I am attempting to extract some header information from typical Microsoft
Outlook MSG files in VB.NET. I am not after a complete message or
attachments that may be enclosed. I am particularly interested in the
Message ID field. I have examined MSG files in notepad and hex editors. I
can see that the Internet Headers are there and present. I can do a search
for Message-ID and locate it without any problems in notepad. The only
display issue I have seen so far is that each letter is separated by hex
character 00. Thus the Message-ID string would actually be, M e s s a g e -
I D.

I don't want to use Outlook automation. I have found it to be cumbersome
and slow. I also don't want to be reliant on an installation of Office.

Since the file is binary, I have attempted to use the System.IO.StreamFile
object to read the file. However, I have
not been able successfully walk through the file and obtain any readable
text. I have played around with various encodings, such as ASCII and
Unicode. I think that MSG files are BASE64/Mime encoded though. Perhaps
that could be part of my trouble.

I have downloaded several example applications that mimic Notepad. However,
none of them have been able to read the encoding of MSG files. I have
gained a new level of appreciation for Notepad :). I wander what it is that
notepad uses to detect the file encoding and display it in such a readable
way.

Does anyone have any experience with reading Outlook data?
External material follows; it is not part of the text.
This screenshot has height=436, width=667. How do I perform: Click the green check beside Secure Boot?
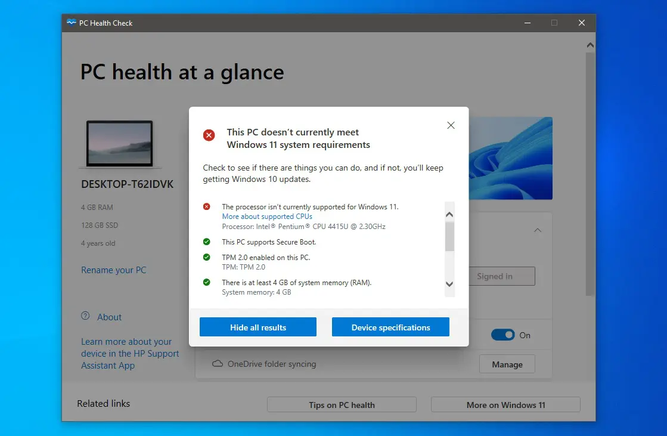click(x=206, y=242)
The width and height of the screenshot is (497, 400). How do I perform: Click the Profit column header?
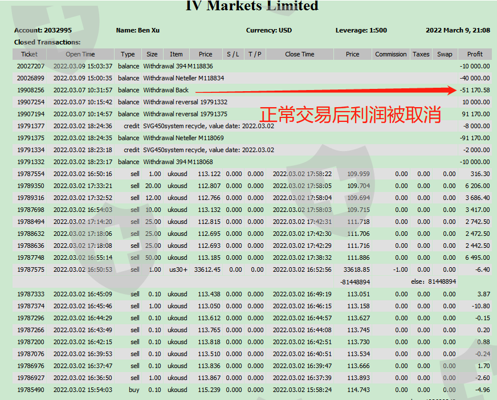click(475, 54)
Again, I am not
after pretty formatting, I just want to extract certain text fragments from
these binary files. Can someone point me in the right direction? I would
think that I just need to be able to read Byte Sream from the file with the
correct encoding and convert it to ASCII text. I have been totally
unsuccessful so far.

Thanks,
Dmitry
 
H

Homer J Simpson

Does anyone have any experience with reading Outlook data? Again, I am
not after pretty formatting, I just want to extract certain text fragments
from these binary files. Can someone point me in the right direction? I
would think that I just need to be able to read Byte Sream from the file
with the correct encoding and convert it to ASCII text. I have been
totally unsuccessful so far.

Outlook can be automated, just like Word, Excel etc. It's a bit cranky, but
I have done it. Have you tried adding a reference to it?
 
D

Dmitry Akselrod

Hi,

That's my whole thing is that I don't want to automate Outlook. It's very
clunky. I need to be able to process millions of MSG files and Office
products (i.e. Access) suck with that many files.

Thank you though.

dmitry
 
H

Homer J Simpson

That's my whole thing is that I don't want to automate Outlook. It's very
clunky. I need to be able to process millions of MSG files and Office
products (i.e. Access) suck with that many files.
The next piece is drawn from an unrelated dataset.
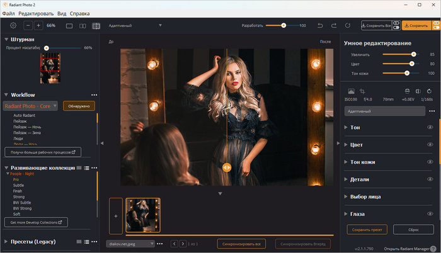Select the crop tool icon

point(363,92)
In that case I'd start searching for third party tools. I assume that MSFT
aren't offering to divulge the details of the format.
 
D

Dmitry Akselrod

No, MS is definitely not documenting their MSG format. I did find this
article:

http://www.msusenet.com/archive/topic.php/t-288764.html

A gentleman, named Eduardo A. Morcillo has developed some .NET classes that
wrap the Office OLE storage. They are pretty good so far. The classes are
here:

http://www.mvps.org/emorcillo/en/code/grl/storage.shtml

I have been able to take a couple of MSG files and obtain a list of streams
(properties) and their values. However, I am still missing the Internet
Headers. They must lie somewhere else in the file. All of this is quite
annoying, thanks to Microsoft.

The only known working API I have seen so far (used by many forensic
applications) is from Fookes software. These guys are great and their tools
are phenomenal, but the API is a little outside my price range.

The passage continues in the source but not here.